Speech Enhancement Using Spectrogram Denoising with Deep U-Net Architectures
Guide: Dr. S China Venkateswarlu, Professor, ECE & IARE
Dr. V Siva Nagaraju, Professor, ECE & IARE
Aennam Ashritha patel1
1Aennam Ashritha patel Electronics and Communication Engineering & Institute of Aeronautical Engineering
Abstract -- Acoustic noise significantly degrades speech quality and intelligibility in almost all applications, ranging from telecommunications to voice assistants. In this paper, we address this problem by designing an efficient speech enhancement system based on deep learning. Our approach relies on spectrogram denoising, wherein audio signals are represented as 2D magnitude spectrograms that well maintain signal structure and enable direct application of Convolutional Neural Networks (CNNs).
The backbone of our system is a U-Net model, which is a strong deep convolutional autoencoder capable of approximating the noise model of noisy voice spectrograms. We compiled a heterogeneous dataset carefully by mixing clean English speech from SiSec and LibriSpeech and 10 environmental noise classes from ESC-50 and others, using data augmentation and random noise levelization to encourage model generalization.
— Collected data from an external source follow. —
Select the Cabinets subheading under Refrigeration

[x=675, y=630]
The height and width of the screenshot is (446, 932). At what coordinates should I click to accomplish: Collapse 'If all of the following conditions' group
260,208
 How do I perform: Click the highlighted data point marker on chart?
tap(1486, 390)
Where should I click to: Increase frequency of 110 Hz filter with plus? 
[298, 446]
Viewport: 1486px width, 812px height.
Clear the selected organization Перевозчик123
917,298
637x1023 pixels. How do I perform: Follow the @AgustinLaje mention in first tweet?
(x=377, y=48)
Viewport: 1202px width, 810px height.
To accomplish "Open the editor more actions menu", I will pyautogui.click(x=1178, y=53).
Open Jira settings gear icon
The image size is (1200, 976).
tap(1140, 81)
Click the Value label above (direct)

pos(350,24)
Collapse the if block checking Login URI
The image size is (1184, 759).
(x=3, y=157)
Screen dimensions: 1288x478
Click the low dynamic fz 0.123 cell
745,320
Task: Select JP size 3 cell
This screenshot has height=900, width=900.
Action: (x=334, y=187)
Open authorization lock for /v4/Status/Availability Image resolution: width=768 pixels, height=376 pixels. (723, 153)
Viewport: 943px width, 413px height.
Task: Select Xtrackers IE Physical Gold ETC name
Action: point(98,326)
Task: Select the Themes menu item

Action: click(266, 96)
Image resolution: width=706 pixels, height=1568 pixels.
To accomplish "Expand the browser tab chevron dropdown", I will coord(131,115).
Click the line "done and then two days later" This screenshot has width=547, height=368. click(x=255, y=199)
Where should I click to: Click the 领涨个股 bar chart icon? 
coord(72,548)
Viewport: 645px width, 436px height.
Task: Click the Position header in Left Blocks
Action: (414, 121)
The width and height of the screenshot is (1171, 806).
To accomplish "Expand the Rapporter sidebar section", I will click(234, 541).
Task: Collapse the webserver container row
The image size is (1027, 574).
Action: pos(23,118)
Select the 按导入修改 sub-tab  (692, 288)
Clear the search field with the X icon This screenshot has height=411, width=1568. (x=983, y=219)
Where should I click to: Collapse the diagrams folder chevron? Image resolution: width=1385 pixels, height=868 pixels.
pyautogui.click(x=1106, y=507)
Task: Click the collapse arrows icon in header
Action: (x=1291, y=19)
We trained the U-Net with the Adam optimizer and Huber loss and attained strong performance with training loss 0.002129 and validation loss 0.002406.
In prediction, the trained U-Net estimates the noise model accurately, which is then subtracted from the noisy spectrogram. The denoised magnitude spectrogram is then combined with the original phase, and the enhanced audio is reconstructed using an inverse Short Time Fourier Transform (ISTFT) process. Qualitative evaluations, including visual comparisons of time series and spectrograms, and audio demonstrations, confirm the efficacy of the system in suppressing various noises and preserving speech fidelity, even at high-noise levels. This project demonstrates a real-world and scalable deep learning solution to significant speech quality improvement in noisy environments.
Key Words: speech enhancement, deep learning, spectrogram denoising, U-Net, convolutional neural networks, noise reduction, audio processing.